TAREFA PROPOSTA:
Transcreva, por favor, sem nenhuma alteração, as linhas que vão do início dos registros até a linha que contém "(699, 178).", incluindo ambas as extremidades.

REGISTROS FORNECIDOS:
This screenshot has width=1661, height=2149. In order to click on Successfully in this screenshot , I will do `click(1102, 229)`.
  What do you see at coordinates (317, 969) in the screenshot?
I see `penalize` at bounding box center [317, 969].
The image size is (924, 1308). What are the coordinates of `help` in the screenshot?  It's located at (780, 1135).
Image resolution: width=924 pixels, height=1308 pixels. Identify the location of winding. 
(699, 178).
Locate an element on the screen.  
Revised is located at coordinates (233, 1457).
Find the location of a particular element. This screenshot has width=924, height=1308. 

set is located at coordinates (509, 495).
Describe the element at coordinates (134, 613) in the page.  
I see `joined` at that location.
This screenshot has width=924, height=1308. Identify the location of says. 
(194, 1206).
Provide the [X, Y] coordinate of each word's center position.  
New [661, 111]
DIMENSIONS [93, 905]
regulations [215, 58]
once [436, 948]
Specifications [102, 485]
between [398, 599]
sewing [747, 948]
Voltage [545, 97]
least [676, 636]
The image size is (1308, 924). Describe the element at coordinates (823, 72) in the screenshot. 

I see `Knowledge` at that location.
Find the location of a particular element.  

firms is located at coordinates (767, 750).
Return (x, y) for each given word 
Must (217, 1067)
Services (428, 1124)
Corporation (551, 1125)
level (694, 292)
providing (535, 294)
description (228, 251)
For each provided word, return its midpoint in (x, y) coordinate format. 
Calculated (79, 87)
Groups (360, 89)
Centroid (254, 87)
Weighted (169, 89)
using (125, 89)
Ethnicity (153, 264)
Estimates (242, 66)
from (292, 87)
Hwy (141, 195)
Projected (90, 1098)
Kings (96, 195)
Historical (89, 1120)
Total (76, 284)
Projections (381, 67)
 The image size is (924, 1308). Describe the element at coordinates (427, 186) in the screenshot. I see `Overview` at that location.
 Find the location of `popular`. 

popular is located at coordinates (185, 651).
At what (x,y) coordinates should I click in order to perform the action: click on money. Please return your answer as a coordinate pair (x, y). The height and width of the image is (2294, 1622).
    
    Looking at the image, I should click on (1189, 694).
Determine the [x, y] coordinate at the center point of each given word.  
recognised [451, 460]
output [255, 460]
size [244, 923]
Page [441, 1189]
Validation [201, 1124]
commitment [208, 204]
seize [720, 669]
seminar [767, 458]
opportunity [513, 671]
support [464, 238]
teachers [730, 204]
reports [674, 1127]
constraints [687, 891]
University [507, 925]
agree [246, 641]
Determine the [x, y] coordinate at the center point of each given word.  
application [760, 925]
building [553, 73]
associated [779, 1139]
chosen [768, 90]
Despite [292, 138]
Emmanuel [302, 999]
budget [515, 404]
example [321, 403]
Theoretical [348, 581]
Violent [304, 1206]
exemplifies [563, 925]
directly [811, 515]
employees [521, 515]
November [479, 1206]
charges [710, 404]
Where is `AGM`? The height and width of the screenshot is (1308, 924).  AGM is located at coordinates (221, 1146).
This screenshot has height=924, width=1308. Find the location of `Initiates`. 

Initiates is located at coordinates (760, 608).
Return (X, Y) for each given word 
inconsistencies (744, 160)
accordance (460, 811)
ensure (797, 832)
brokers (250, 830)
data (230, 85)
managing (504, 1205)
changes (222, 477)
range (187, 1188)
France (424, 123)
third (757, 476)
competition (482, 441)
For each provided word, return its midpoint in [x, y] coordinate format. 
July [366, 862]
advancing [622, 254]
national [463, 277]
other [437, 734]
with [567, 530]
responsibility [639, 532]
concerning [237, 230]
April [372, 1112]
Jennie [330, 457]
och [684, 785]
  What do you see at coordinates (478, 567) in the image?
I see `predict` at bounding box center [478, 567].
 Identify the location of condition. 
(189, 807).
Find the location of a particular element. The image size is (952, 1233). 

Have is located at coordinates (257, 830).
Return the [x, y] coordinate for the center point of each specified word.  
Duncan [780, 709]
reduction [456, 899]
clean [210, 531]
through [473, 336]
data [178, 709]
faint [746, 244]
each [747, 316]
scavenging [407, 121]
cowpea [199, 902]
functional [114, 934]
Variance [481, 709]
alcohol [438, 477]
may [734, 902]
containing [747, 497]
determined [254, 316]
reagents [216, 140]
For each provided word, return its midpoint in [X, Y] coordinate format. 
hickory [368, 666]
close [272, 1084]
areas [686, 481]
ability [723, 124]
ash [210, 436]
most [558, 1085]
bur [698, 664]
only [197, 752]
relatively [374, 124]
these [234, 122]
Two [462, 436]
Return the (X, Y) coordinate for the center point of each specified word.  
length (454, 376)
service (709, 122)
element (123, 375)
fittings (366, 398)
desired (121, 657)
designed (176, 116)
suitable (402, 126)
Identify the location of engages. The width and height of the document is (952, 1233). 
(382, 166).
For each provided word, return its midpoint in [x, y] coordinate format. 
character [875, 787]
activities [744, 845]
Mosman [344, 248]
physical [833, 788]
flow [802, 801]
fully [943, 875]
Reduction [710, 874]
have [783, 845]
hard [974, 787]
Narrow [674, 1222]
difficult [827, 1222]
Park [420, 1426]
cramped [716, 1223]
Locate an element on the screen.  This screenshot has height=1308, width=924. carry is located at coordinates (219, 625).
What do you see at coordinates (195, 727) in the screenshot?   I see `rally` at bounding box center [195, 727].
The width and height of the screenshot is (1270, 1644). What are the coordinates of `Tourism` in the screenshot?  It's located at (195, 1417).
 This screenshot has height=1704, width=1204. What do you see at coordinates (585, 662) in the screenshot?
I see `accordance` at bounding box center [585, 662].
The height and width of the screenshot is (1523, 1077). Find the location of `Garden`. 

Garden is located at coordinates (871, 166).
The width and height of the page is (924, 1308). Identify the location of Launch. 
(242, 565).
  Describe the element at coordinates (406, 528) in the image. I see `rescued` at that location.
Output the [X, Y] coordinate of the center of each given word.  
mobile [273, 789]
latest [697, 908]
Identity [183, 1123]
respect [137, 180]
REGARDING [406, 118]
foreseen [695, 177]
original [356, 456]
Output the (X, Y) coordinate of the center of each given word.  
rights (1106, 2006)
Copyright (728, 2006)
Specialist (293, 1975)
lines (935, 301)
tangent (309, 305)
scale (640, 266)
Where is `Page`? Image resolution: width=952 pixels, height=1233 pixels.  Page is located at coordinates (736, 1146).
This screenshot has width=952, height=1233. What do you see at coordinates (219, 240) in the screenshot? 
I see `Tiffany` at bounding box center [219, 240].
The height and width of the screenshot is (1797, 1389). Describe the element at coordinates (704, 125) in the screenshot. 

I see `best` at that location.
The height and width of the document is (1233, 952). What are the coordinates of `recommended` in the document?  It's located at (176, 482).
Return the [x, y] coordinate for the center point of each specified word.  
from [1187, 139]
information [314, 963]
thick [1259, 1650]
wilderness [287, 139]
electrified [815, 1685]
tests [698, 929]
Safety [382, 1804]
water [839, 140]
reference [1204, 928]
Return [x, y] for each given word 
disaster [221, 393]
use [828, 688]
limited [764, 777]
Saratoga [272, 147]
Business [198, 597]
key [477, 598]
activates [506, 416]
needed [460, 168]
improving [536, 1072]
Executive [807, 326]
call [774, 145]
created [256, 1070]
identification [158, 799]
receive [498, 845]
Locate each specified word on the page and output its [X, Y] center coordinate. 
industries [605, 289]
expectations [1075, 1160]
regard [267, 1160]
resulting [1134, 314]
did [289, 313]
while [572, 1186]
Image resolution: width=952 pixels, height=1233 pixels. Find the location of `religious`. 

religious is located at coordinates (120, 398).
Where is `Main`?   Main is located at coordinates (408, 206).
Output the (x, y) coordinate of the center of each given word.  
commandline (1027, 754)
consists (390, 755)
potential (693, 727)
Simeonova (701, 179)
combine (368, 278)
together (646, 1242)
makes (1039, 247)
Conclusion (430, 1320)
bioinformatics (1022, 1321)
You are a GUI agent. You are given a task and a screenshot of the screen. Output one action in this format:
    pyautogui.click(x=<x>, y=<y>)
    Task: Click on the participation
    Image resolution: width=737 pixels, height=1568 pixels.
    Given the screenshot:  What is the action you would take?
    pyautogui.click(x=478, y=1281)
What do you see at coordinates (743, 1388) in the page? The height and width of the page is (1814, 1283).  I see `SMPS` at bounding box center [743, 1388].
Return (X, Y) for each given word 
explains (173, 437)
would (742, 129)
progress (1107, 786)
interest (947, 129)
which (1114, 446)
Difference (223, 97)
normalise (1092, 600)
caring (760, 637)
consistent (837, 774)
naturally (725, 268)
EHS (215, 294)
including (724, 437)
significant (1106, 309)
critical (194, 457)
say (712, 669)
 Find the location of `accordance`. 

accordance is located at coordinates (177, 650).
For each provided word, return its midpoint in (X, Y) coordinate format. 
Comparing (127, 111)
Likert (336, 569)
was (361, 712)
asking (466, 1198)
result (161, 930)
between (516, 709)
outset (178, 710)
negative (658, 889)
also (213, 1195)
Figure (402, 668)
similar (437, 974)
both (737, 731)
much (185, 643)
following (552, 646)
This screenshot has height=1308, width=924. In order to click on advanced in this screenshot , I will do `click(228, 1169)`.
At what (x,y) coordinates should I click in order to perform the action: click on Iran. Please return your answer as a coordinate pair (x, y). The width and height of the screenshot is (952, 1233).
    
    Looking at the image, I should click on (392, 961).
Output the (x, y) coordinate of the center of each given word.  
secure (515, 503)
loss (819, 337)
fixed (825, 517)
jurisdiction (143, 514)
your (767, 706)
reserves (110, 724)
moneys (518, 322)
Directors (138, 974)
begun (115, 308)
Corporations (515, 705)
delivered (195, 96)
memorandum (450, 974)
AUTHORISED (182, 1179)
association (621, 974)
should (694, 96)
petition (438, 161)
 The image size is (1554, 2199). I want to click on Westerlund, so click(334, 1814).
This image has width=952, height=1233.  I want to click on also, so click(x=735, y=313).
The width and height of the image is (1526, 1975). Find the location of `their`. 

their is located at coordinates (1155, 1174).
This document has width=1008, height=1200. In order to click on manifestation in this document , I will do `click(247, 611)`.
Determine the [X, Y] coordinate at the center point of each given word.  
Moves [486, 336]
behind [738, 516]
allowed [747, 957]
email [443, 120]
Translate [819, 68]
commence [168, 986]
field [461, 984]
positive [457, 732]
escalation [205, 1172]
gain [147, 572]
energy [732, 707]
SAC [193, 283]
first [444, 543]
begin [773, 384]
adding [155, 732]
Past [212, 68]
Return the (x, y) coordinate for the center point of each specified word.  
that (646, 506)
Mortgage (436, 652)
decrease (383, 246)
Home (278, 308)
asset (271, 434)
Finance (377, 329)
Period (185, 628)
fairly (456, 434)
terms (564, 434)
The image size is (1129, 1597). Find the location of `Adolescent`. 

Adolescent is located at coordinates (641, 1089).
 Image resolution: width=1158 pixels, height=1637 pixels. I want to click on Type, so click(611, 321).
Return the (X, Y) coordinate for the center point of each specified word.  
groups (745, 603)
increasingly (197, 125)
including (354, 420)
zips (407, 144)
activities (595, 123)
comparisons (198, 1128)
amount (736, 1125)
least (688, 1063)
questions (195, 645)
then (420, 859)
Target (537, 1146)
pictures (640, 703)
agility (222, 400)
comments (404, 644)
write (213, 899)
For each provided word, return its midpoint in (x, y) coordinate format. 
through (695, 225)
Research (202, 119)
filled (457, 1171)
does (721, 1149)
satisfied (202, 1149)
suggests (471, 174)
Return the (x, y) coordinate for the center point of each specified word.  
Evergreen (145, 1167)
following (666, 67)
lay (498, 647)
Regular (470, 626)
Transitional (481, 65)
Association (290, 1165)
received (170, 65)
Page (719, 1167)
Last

SOLUÇÃO DO EXERCÍCIO:
This screenshot has width=1661, height=2149. In order to click on Successfully in this screenshot , I will do `click(1102, 229)`.
  What do you see at coordinates (317, 969) in the screenshot?
I see `penalize` at bounding box center [317, 969].
The image size is (924, 1308). What are the coordinates of `help` in the screenshot?  It's located at (780, 1135).
Image resolution: width=924 pixels, height=1308 pixels. Identify the location of winding. 
(699, 178).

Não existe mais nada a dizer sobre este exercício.